A Tale of Two Cities (1935)
The 1935 version of "A Tale of Two Cities" is a movie stuck in time between two eras: Silent film and sound, theatricality and realism, literature and melodrama.
In the early years after the advent of sound, filmmakers were still figuring things out. The sound usually wasn't very good, evidenced by the disparity of levels at which dialogue and music were recorded. While watching the film, I found myself turning the volume up and down in order to hear what an actor was saying or to quiet the din of a rowdy crowd scene.
But film was still evolving from something based on the stage to an entirely new visual medium with its own language and style. Performers, who at this juncture almost invariably got their start on the stage, were still doing wild gesticulations and oversized facial expressions to "reach the back of the room." They were also learning to emote with their voices, unable to lean on title cards anymore, and sometimes they overdid it.
I think directors who got their start in the waning days of sound or after adjusted better than those like Jack Conway, who started directing in 1912. He stages his version of Charles Dickens' "A Tale of Two Cities" like a silent movie rather than a sound one, with static cameras and long takes where he lets his actors fume and pout and carry on.
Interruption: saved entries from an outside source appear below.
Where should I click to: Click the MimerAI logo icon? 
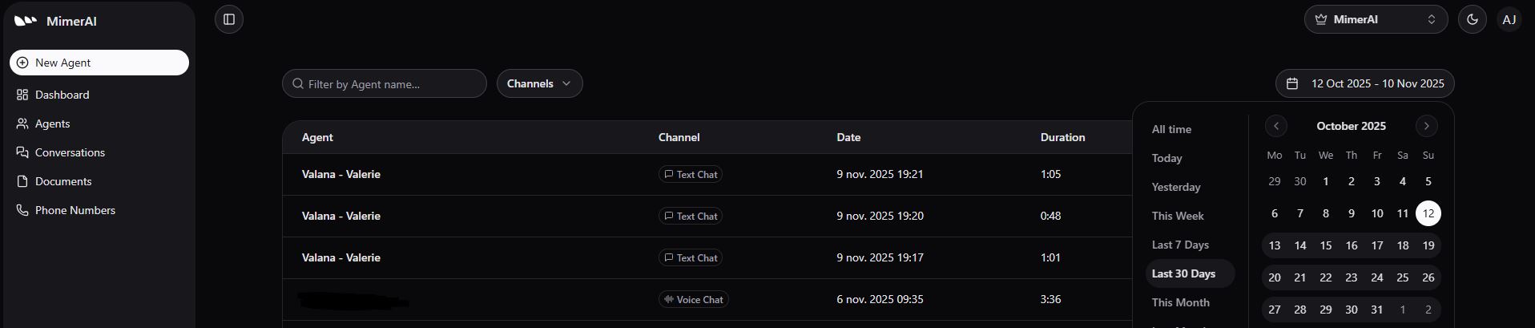click(x=26, y=21)
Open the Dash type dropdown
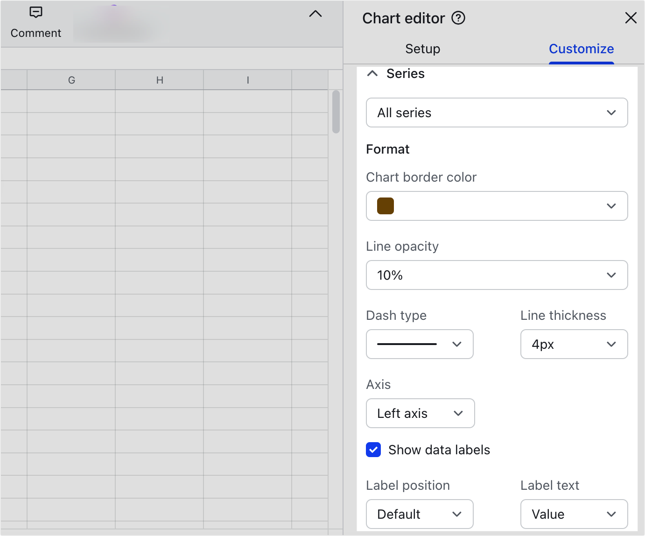 (419, 344)
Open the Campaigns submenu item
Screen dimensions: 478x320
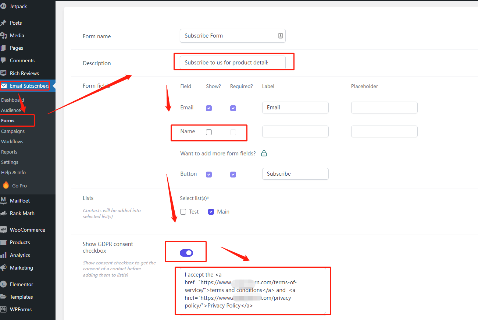(13, 131)
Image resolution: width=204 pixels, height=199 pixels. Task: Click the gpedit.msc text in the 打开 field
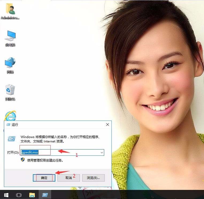30,152
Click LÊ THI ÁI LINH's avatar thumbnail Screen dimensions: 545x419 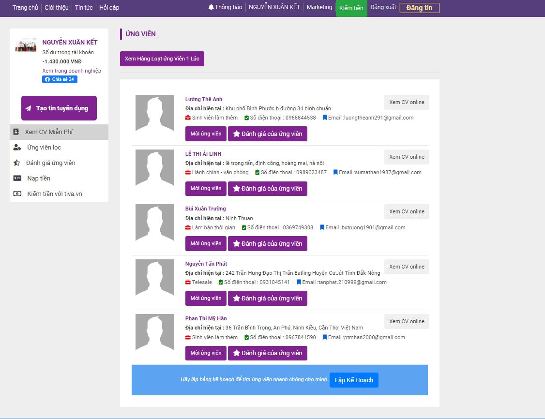pyautogui.click(x=154, y=168)
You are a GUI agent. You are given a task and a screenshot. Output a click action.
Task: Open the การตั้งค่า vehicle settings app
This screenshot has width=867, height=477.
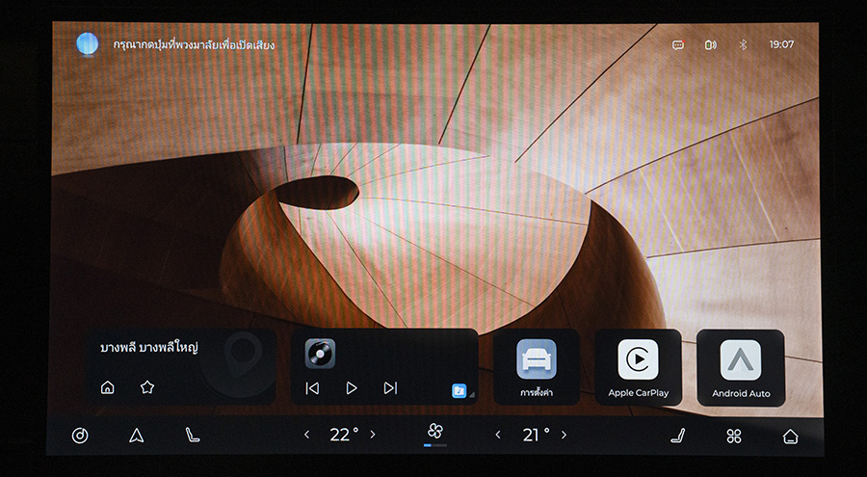[537, 366]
The screenplay by W.P. Lipscomb and S.N. Behrman necessarily pares down the narrative to its core elements, but even at more than two hours the film feels like a Cliffs Notes version of the great novel. All the characters except Sydney Carton are more or less cardboard cutouts, though Madame DeFarge gets a fiery scene or two that stand out.
It's still a worthy movie if only for the sweep of Dickens' story of love and revolution, despair and revenge. And several of the big crowd scenes, especially the storming of the Bastille, are big-budget showstoppers with thousands of extras filling the frame in a way CGI still can't match.
Ronald Colman plays Carton, a brilliant barrister self-consciously throwing his life away on booze and self-interest who learns through his love of Lucie Manette (Elizabeth Allan) to make the ultimate sacrifice. The other characters — Lucie's father, Dr. Manette (Henry B. Walthall), her husband, Charles Darnay (Donald Woods), and her strident companion Miss Pross (Edna May Oliver) — fade into the background. Within the confines of the movie, they are mere facilitators of the plot.
A couple of exceptions to emerge. I quite enjoyed Blanche Yurka as Madame DeFarge, whose rage at the aristocrats boils over into a bloodthirsty need for revenge. Yurka was an opera star who branched over into the movies with this film in her late 40s and had a rather busy career thereafter.
Basil Rathbone also has a small but delectably cruel role as Charles Darnay's uncle, the Marquis de St. Evremonde, who regards oppressing the peasants as his natural birthright.
Interestingly, there had been two silent film versions of "A Tale of Two Cities" prior to this iteration, but only one version of any kind since — in 1958 starring Dirk Bogarde. I would say Dickens' novel is ripe for another adaptation, one that incorporates modern filmmaking styles with classic sensibilities.